The Cheyenne supercomputer at the NCAR-Wyoming Supercomputing Center in Cheyenne, Wyoming began operation as one of the world’s most powerful and energy-efficient computers. Ranked in November 2016 as the 20th most powerful computer in the world by Top500, the 5.34-petaflops system is capable of more than triple the amount of scientific computing performed by NCAR’s previous supercomputer, Yellowstone. It also is three times more energy efficient than Yellowstone, with a peak computation rate of more than 3 billion calculations per second for every watt of energy consumed.
The National Science Foundation and the State of Wyoming through an appropriation to the University of Wyoming funded Cheyenne to provide the United States with a major new tool to advance understanding of the atmospheric and related Earth system sciences.
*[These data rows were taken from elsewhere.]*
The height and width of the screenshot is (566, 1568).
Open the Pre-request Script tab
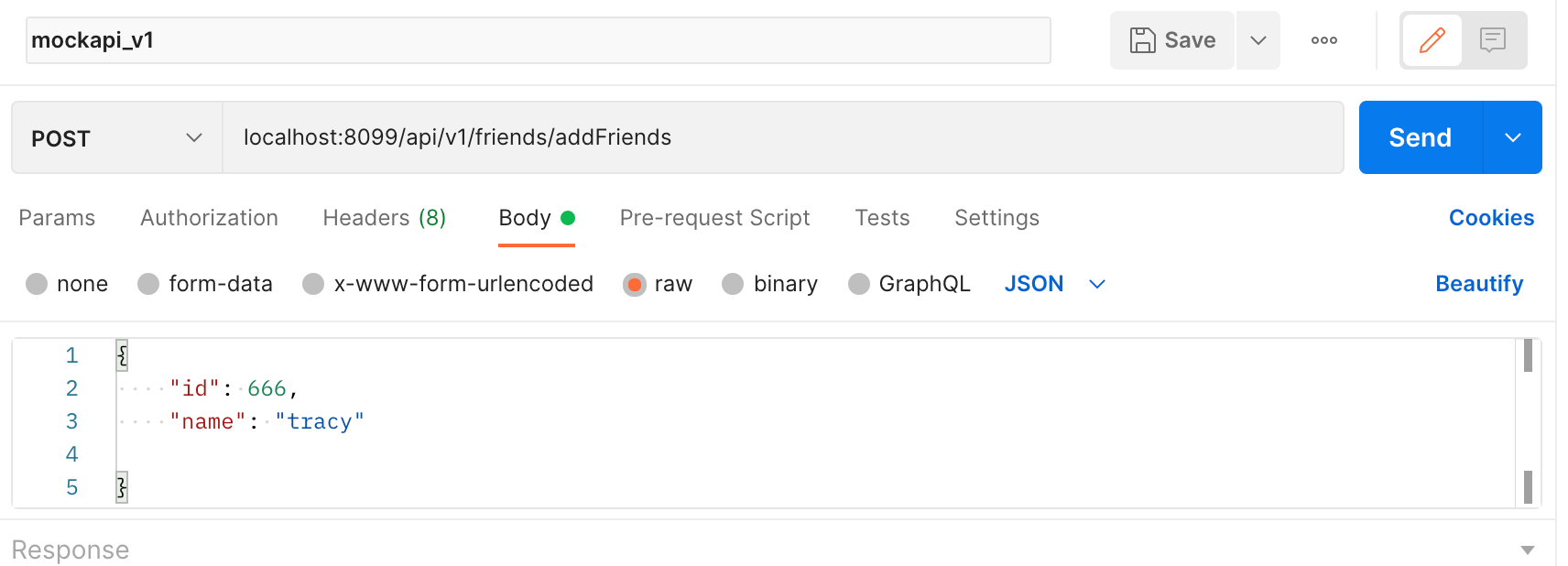[x=714, y=218]
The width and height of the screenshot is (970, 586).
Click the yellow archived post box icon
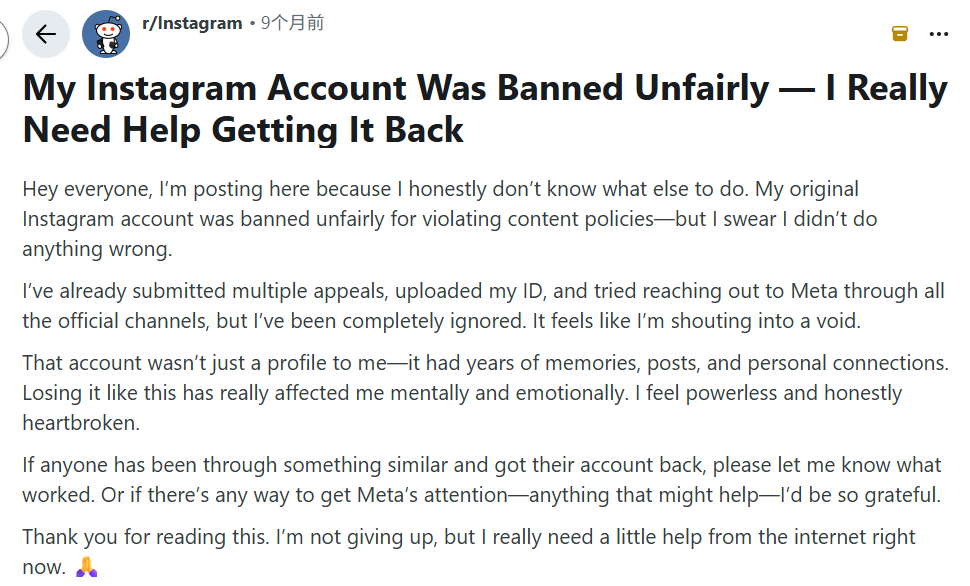898,33
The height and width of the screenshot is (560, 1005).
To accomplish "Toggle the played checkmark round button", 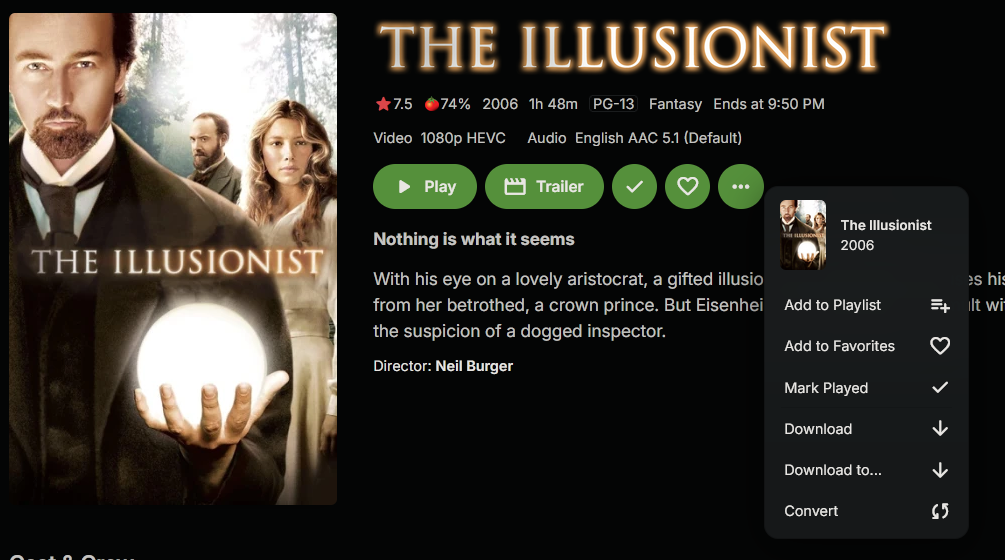I will pyautogui.click(x=635, y=186).
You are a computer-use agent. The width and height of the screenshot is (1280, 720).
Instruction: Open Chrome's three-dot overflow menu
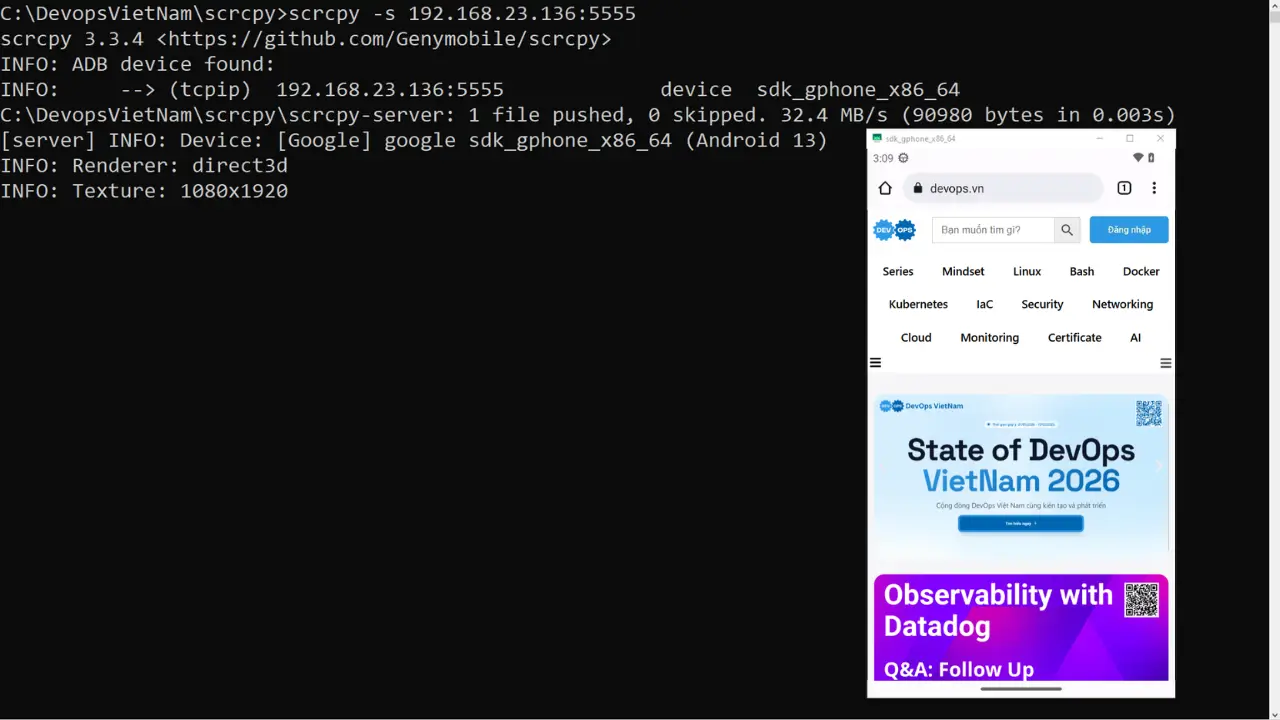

High-performance computers such as Cheyenne allow researchers to run increasingly detailed models that simulate complex processes to estimate how they might unfold in the future. These predictions give resource managers and policy experts valuable information for planning ahead and mitigating risk. Cheyenne’s users advance the knowledge needed for saving lives, protecting property, and enabling U.S. businesses to better compete in the global marketplace.
Scientists across the country will use Cheyenne to study phenomena ranging from weather and climate to wildfires, seismic activity, and airflows that generate power at wind farms. Their findings lay the groundwork for better protecting society from natural disasters, lead to more detailed projections of seasonal and longer-term weather and climate variability and change, and improve weather and water forecasts that are needed by economic sectors from agriculture and energy to transportation and tourism.
The supercomputer’s name was chosen to honor the people of Cheyenne, Wyoming, who supported the installation of the NWSC and its computers there. The name also commemorates the 150th anniversary of the city, which was founded in 1867 and named for the Native American Cheyenne Nation.

System Description

The Cheyenne supercomputer was built by Silicon Graphics International Corporation in coordination with centralized file system and data storage components provided by DataDirect Networks. The SGI high-performance computer is a 5.34-petaflops system, meaning it can carry out 5.34 quadrillion calculations per second. The new data storage system for Cheyenne is integrated with NCAR’s existing GLADE file system. The DDN storage provides an initial capacity of 20 petabytes, expandable to 40 petabytes with the addition of extra drives. This, combined with the current 16 petabytes of GLADE, totals 36 petabytes of high-speed storage as of February 2017.
Cheyenne is an SGI ICE XA system with 4,032 dual-socket scientific computation nodes running 18-core 2.3-GHz Intel Xeon E5-2697v4 processors with 203 terabytes of memory. Interconnecting these nodes is a Mellanox EDR InfiniBand network with 9-D enhanced hypercube topology that performs with a latency of only 0.5 microsecond. Cheyenne runs the SUSE Linux Enterprise Server 12 SP1 operating system.
Cheyenne is integrated with many other high-performance computing resources in the NWSC. The central feature of this supercomputing architecture is its shared file system that streamlines science workflows by providing computation, analysis, and visualization work spaces common to all resources. This common data storage pool, called the GLobally Accessible Data Environment, provides 36.4 petabytes of online disk capacity shared by the supercomputers, two data analysis and visualization cluster computers, data servers for both local and remote users, and a data archive with the capacity to store 320 petabytes of research data. High-speed networks connect this Cheyenne environment to science gateways, data transfer services, remote visualization resources, Extreme Science and Engineering Discovery Environment sites, and partner sites around the world.
This integration of computing resources, file systems, data storage, and broadband networks allows scientists to simulate future geophysical scenarios at high resolution, then analyze and visualize them on one computing complex. This improves scientific productivity by avoiding the delays associated with moving large quantities of data between separate systems. Further, this reduces the volume of data that needs to be transferred to researchers at their home institutions. Cheyenne makes more than 1.2 billion core-hours available each year to researchers in the Earth system sciences.